Александр Русаков. Блокадный пейзаж. 1942–1943. Холст, масло. ГРМ© Надя Плунгян
— Если говорить про такое буквальное комментирование в XX веке, у нас существует большая традиция партийного кураторства, которая не может не сказаться на кураторстве современном. В этом смысле, как мне кажется, Ленинград-Петербург оказался заметно смещен «из центра», и в чем-то искусствознание здесь оказалось более дружественным к художникам.
— Некоторые из моих коллег считают, что они «делают художников», что они «назначают» кого-то художником. Думаю, что искусствоведы, как правило, вторичны по отношению к художникам. Редко когда искусствовед художнику что-то открывает: обычно это мы идем за художником. Хотя, конечно, важно выбрать, за кем идти.
— Да, находка выставки «Эхо экспрессионизма» — как раз в попытке нащупать пластический эксперимент, стремление выйти в новую форму, опираясь на опыт блокады, — внутри уже довольно сильно зарегулированного пространства официоза.

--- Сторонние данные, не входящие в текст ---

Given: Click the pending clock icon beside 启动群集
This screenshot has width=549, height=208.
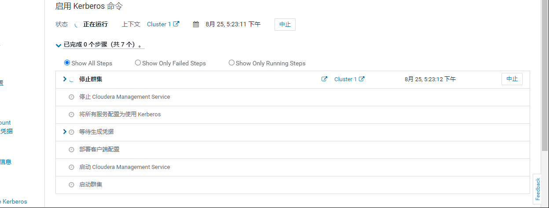Looking at the screenshot, I should point(71,185).
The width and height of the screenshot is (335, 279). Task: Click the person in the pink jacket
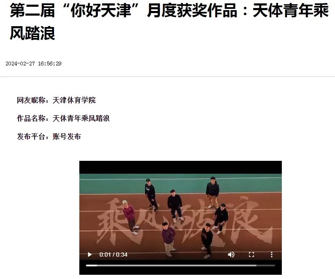pyautogui.click(x=130, y=216)

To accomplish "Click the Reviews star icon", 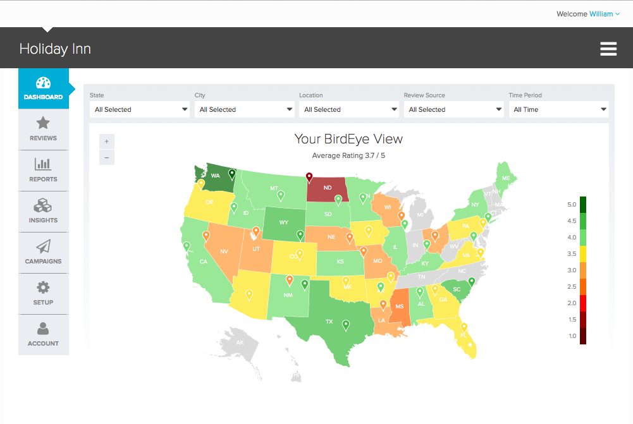I will point(43,123).
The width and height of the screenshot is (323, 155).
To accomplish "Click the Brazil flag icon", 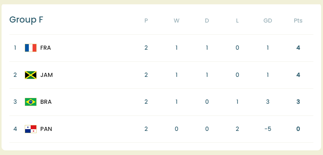I will 31,102.
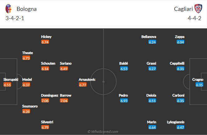
Task: Click the Bologna club crest icon
Action: [8, 9]
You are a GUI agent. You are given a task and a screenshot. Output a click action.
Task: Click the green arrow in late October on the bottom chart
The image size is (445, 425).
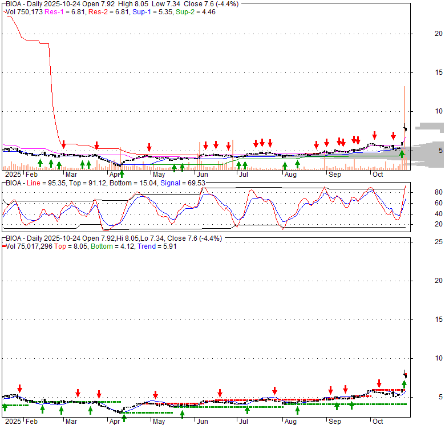point(404,384)
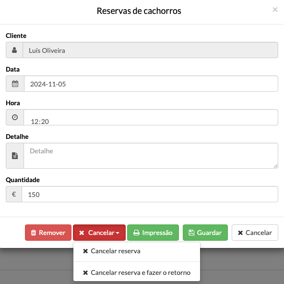This screenshot has height=284, width=284.
Task: Click the euro icon beside Quantidade
Action: 14,194
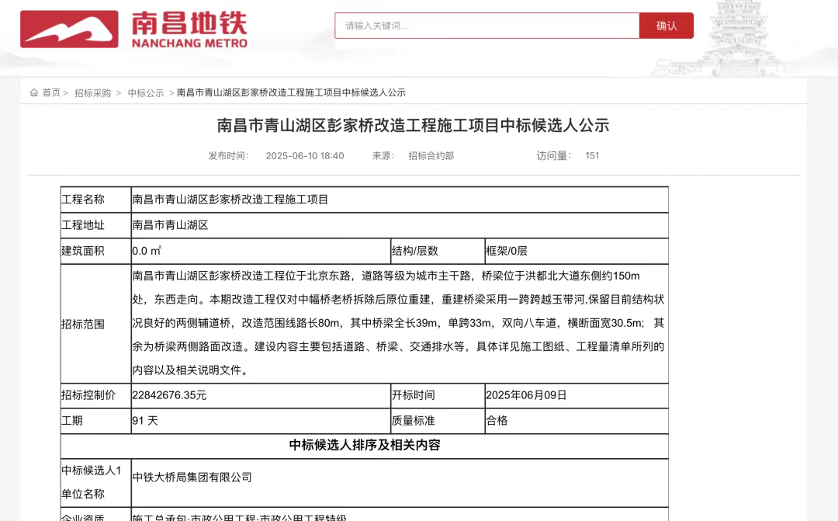Click the 南昌地铁 NANCHANG METRO logo text

pyautogui.click(x=189, y=30)
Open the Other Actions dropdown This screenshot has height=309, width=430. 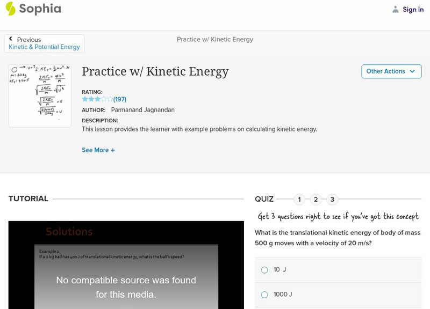(391, 71)

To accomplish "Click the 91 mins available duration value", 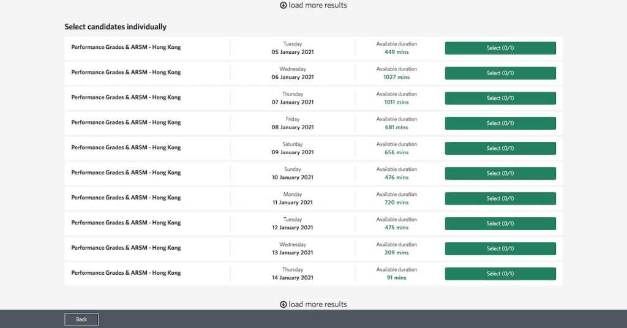I will pyautogui.click(x=396, y=278).
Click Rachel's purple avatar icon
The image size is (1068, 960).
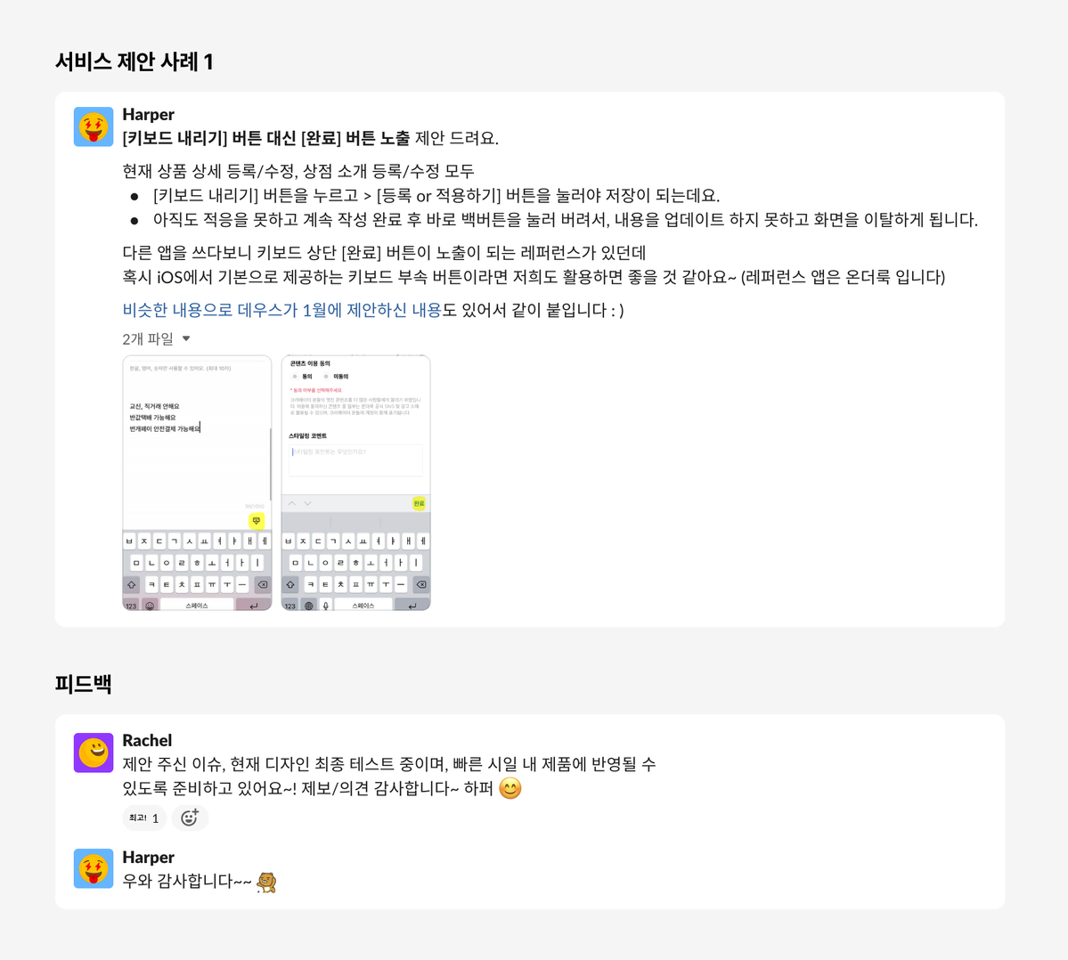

— Но и сама реальность была такой, что ее невозможно было по-другому изобразить. Официоз в лице Владимира Серова с задачей показать безмерную трагедию блокады не справился, а Татьяна Николаевна Глебова в одной только акварели выразила бытийное сходство полуразрушенного ленинградского дома, где люди ютятся в квартирах-норах, с Голгофой. Эту ее работу сейчас можно увидеть на выставке в Доме Матюшина.
Татьяна Глебова. В блокаду. 1942. ГРМ© rusmuseum.ru
— Этот неясный поиск, основанный на эмоции, возможно, и есть суть советской версии экспрессионизма, хотя сейчас его все еще нередко понимают как движение, «занесенное с Запада» в СССР такими авторами, как Кете Кольвиц.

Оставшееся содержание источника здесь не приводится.